И, ставя бутылку на стол, он серьезно посмотрел на меня.
— Слушай, Мишель, — продолжал он, — ты знаешь, я люблю тебя уже давно, а сегодня ты поступил так, что я стал уважать тебя еще больше. Поступок твой доказывает, что ты — честный человек. Ты сразу, не колеблясь, выполнил свой патриотический
Он не сводил с меня глаз; я почувствовал, что заливаюсь краской, и невольно посмотрел на Маргариту — бледную, потупившую взгляд, но спокойную. Я не мог вымолвить слова; стояла глубокая тишина. И Шовель, глядя на батюшку, сказал:
— Папаша Бастьен, наши дети любят друг друга, верно?
— Да еще как верно, — отвечал батюшка. — И уже давным-давно.
— А что, если мы их помолвим? Как вы смотрите на это, папаша Бастьен?
— Ах, господин Шовель, да это составило бы счастье моей жизни.

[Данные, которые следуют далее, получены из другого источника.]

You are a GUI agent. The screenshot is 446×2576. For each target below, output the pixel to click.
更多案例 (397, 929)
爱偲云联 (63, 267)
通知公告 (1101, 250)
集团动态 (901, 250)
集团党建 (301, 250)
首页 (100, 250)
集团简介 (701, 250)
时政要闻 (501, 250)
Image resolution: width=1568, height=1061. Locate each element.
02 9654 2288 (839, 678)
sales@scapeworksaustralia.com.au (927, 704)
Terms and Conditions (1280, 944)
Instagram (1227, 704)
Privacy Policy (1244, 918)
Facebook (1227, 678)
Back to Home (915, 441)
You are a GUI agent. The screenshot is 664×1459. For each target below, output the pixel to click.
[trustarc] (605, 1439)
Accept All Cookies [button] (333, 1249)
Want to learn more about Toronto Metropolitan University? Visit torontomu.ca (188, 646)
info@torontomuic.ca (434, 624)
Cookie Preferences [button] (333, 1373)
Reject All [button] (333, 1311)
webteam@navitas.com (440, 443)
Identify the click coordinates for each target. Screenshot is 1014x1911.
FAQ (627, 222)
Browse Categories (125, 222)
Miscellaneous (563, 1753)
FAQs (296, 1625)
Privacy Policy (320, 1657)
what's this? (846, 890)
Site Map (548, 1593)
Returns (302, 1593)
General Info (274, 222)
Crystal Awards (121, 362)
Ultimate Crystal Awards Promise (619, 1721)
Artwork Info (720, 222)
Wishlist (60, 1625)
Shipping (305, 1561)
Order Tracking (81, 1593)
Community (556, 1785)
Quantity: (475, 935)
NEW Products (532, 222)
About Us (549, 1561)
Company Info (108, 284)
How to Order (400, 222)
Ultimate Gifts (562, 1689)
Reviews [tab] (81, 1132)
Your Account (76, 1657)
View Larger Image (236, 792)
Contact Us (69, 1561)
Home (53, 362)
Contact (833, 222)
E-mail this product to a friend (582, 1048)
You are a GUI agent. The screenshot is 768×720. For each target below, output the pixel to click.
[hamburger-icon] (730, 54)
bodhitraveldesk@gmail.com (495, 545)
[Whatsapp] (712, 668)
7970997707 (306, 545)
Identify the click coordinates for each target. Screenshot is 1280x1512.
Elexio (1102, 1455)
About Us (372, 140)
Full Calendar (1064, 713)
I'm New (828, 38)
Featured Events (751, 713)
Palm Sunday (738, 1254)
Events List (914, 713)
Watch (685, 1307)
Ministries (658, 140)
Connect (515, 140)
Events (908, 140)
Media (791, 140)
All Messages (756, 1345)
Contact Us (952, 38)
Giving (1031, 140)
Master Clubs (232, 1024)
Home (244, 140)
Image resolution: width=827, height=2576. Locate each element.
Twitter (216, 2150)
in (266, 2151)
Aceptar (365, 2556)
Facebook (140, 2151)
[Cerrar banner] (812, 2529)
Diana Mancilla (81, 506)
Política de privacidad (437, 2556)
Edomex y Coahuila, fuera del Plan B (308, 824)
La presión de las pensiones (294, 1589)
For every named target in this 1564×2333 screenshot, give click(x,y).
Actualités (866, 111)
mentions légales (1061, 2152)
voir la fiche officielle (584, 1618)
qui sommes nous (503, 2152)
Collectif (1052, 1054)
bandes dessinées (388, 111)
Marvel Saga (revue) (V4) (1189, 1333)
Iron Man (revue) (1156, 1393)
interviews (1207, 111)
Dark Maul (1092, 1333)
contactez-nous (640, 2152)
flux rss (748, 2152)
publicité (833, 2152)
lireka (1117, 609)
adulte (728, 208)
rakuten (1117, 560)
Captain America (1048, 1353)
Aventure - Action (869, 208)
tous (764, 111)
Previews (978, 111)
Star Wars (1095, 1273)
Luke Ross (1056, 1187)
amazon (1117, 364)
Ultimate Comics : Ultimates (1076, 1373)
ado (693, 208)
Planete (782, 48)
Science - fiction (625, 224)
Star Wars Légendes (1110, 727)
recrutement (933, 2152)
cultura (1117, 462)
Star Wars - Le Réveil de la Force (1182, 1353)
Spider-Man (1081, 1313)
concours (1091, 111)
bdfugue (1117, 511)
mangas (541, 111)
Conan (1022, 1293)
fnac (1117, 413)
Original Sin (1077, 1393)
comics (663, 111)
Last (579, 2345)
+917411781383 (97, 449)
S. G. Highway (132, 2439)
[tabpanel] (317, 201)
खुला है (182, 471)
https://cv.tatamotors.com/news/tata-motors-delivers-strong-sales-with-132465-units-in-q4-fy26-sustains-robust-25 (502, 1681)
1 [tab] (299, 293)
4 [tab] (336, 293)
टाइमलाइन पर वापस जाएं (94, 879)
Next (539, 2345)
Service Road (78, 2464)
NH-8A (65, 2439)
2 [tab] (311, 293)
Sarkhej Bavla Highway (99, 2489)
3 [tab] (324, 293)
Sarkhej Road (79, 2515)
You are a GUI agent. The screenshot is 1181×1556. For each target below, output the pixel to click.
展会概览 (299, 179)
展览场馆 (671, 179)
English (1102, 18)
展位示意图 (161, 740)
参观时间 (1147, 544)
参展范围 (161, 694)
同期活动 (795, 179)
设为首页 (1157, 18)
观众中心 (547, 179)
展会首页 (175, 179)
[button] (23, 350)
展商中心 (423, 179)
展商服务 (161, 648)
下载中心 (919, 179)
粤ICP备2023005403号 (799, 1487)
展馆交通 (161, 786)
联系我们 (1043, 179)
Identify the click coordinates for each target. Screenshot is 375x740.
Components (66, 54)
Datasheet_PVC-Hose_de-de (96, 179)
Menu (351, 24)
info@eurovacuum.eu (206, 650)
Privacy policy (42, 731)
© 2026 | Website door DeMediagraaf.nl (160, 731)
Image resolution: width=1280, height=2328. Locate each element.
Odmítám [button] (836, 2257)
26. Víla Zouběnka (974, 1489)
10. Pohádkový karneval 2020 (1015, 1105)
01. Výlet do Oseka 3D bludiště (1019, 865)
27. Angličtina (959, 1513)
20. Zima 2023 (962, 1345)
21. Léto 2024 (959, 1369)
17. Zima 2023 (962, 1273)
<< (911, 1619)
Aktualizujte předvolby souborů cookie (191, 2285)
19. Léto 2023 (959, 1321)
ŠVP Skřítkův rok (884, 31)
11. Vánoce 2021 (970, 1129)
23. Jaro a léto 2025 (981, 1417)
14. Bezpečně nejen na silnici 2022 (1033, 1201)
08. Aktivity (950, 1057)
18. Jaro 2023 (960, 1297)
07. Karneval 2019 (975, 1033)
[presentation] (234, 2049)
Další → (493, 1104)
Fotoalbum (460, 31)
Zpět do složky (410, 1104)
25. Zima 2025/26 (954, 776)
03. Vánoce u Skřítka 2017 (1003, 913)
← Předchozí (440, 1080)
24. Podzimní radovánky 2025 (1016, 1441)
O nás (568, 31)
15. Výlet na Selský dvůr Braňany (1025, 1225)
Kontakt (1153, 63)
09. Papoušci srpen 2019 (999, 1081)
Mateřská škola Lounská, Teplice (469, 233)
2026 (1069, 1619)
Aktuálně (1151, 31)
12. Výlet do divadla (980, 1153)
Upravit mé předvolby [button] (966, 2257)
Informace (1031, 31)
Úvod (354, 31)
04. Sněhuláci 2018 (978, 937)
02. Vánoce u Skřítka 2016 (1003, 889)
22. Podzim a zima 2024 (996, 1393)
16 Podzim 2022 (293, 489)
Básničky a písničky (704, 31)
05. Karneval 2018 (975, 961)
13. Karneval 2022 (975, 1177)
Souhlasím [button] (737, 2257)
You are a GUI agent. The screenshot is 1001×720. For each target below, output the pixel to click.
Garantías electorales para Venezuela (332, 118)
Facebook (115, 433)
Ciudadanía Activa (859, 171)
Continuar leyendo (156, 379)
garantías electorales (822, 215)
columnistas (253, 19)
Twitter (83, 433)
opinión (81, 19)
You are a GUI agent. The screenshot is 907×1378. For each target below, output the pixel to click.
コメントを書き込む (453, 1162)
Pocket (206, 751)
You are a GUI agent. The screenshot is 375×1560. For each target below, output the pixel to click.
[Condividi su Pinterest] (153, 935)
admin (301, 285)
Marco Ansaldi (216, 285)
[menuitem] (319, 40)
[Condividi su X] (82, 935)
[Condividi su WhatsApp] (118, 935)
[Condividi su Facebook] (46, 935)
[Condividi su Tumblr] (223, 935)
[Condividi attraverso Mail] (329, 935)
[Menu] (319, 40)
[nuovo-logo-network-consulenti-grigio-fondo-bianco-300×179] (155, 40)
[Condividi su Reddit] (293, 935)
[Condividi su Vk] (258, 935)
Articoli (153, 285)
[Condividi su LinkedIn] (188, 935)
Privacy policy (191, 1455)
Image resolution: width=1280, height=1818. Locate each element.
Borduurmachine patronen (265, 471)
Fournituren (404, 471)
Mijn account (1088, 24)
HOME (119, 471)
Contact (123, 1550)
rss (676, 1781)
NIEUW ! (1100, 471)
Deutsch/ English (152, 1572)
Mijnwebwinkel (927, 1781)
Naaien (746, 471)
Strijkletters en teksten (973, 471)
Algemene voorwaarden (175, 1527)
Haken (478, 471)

И пока он так говорил, сияя от радости, мы с Маргаритой поднялись, все еще не смея приблизиться друг к другу. И тогда Шовель воскликнул:
— Да обнимитесь же, дети мои! Обнимитесь!
В тот же миг мы бросились в объятия друг друга. Маргарита припала лицом к моему плечу. Отныне она моя! Какое же это счастье — обнять свою милую вот так, на глазах у всех родных и друзей. С какой гордостью ты держишь ее в своих объятиях и какою же могучей должна быть сила, которая может вас разлучить!
Дядюшка Жан смеялся громко, от души, как смеются добрые люди. А Шовель, сидя на стуле, повернулся к нам и сказал:
— Итак, вы помолвлены. Мишель, ты отправляешься в поход. А через три года, когда вернешься, она будет твоего женой. Ведь ты будешь ждать его, Маргарита?
— Вечно! — отвечала она.
И она крепко обняла меня. А я с невольными слезами все твердил:
— Я всегда любил одну только тебя… и одну тебя любить буду!.. Я рад, что иду сражаться за всех вас, потому что люблю вас.
И я снова сел. А Маргарита поспешила выйти. Шовель наполнил стаканы и воскликнул:
— Вот какой у нас сегодня чудесный день!.. За здоровье сына моего Мишеля!
А батюшка сказал:
— За здоровье моей дочки Маргариты!
И все хором мы провозгласили:
— За отечество!.. За свободу!
В тот день в Пфальцбурге сто шестьдесят три человека были зачислены в национальные батальоны волонтеров.
Вся страна горела энтузиазмом и рвалась на защиту того, что мы обрели; ни единой души не осталось на полях. На площадях и улицах только и слышались возгласы:
— Да здравствует нация! Наша возьмет!.. Наша возьмет!..
В воздухе стоял колокольный звон, и что ни час била пушка у арсенала, так что дребезжали стекла. Мы, сидя в лавке, все еще пировали. То и дело какой-нибудь патриот кричал, останавливаясь в дверях:
— А волонтеров-то сколько!
Его зазывали, подносили ему стакан вина — выпить в честь родины. Шовель брал изрядные понюшки табаку и возглашал, помаргивая глазом:
— Дело идет!.. Все будет хорошо!
Он говорил также о том, что в Париже назревают крупные события, но какие именно — умалчивал.